Comment peut-on, en tant que peintre ayant
reçu une formation classique, concurrencer l’invasion
visuelle, le tsunami d’images qui inondent notre société de
consommation postmoderne ? Dans une société hyperkinétique
où les jeunes, au même instant, tchattent et envoient
des textos (sms) et écoutent leur mp3, une peinture
ou un dessin apparaissent bien vite comme fades et unilatéraux.
C’est pour un grand nombre d’artistes une question
délicate, mais Fred Michiels relève héroïquement
le défi. Il connaît ses classiques, tout autant
que les limitations de son terrain d’action. Au lieu
de s’y résigner, il essaie de contourner le problème,
par une ruse prométhéenne. À l’instar
de la plupart des artistes contemporains, il a diverses sources
d’inspiration et il passe sans effort du high art à la
low culture, de Van Gogh à Tintin, sans même se
soucier d’une explication. Ainsi son œuvre est aussi
complexe, stratifiée et multiple que la société dans
laquelle nous vivons. Et, surtout, il sait comment traduire
la diversité thématique de son travail sur la
toile : il ne place pas les divers cadres de référence
les uns à côté des autres, en les juxtaposant,
mais il les place les uns sur les autres, comme dans un palimpseste.
Michiels réalise des transpositions, des dessins et
des peintures qui se chevauchent et qui forment, ou ne forment
pas, un récit. Au lieu de raconter une seule histoire,
il en conte plusieurs en même temps. Son impatience est
symptomatique du notre zeitgeist. Il emploie parfois des couleurs
différentes pour distinguer les traits narratifs les
uns des autres, mais souvent il ne le fait pas, ce qui conduit à un
enchevêtrement inextricable, à une toile d’araignée
complexe de lignes qu’il est bien difficile d’effilocher.
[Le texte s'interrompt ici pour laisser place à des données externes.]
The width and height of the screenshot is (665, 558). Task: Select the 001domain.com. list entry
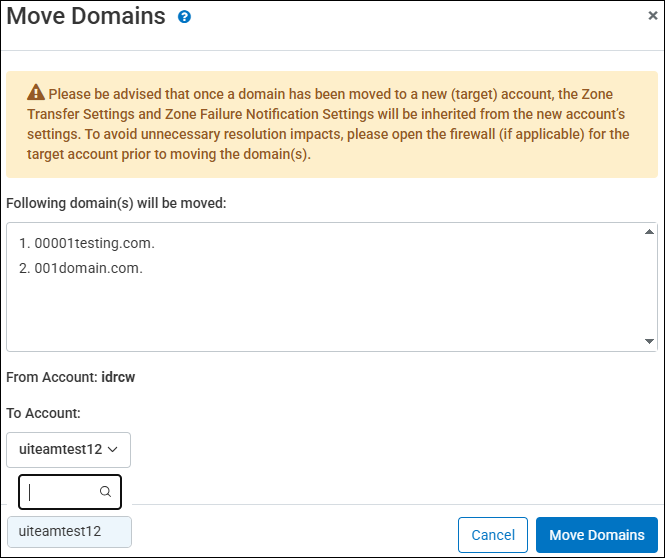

Derrière une nonchalance apparente, Michiels cache
une grande sûreté du trait. Il dessine en une
seule ligne fluide, et on croirait que, tout comme dans les
One-liners de Picasso, Michiels refuse de soulever sa main
de la feuille. Il dessine parfois des deux mains en même
temps, ce qui illustre bien son impatience et son tempérament
artistique.
Fred Michiels est un caméléon qui passe aisément
d’un style à un autre. Par sa véhémente
palette et ses sujets bédé il donne l’impression
d’être un Fauve sous amphétamine. La ligne
claire d’Hergé, la beauté subversive
de la période vache de Magritte, les images multiples
de Polke, … Michiels n’est pas près de
se laisser pousser dans un coin. De même, il brouille
constamment les frontières entre peinture et dessin.
La différence entre ces deux modes d’expression
n’est pas relevante dans sa pratique artistique. Michiels
est toujours à la recherche de supports autres que
la toile classique, comme dans la série où il
emploie des marqueurs et de la peinture acrylique sur un
plastic transparent.
Pourquoi se limiter à une image quand on peut en
choisir plusieurs ? L’œuvre de Michiels sape le
culte de l’unicité de l’image. Pour lui
il n’existe pas d’images absolues. Chaque représentation
est convertible et interchangeable, tout comme certains personnages
qui réapparaissent en diverses constellations dans
son œuvre. Ce n’est pas un hasard s’il butine
largement son matériau d’inspiration sur l’Internet,
qui lui donne une archive inépuisable d’images échangeables.
Des images explicites venant de sites porno sont transformées
en dessins étonnamment frais et esthétiques.
Fred Michiels reste un artiste classique qui est de taille à se
mesurer aisément aux défis de son temps.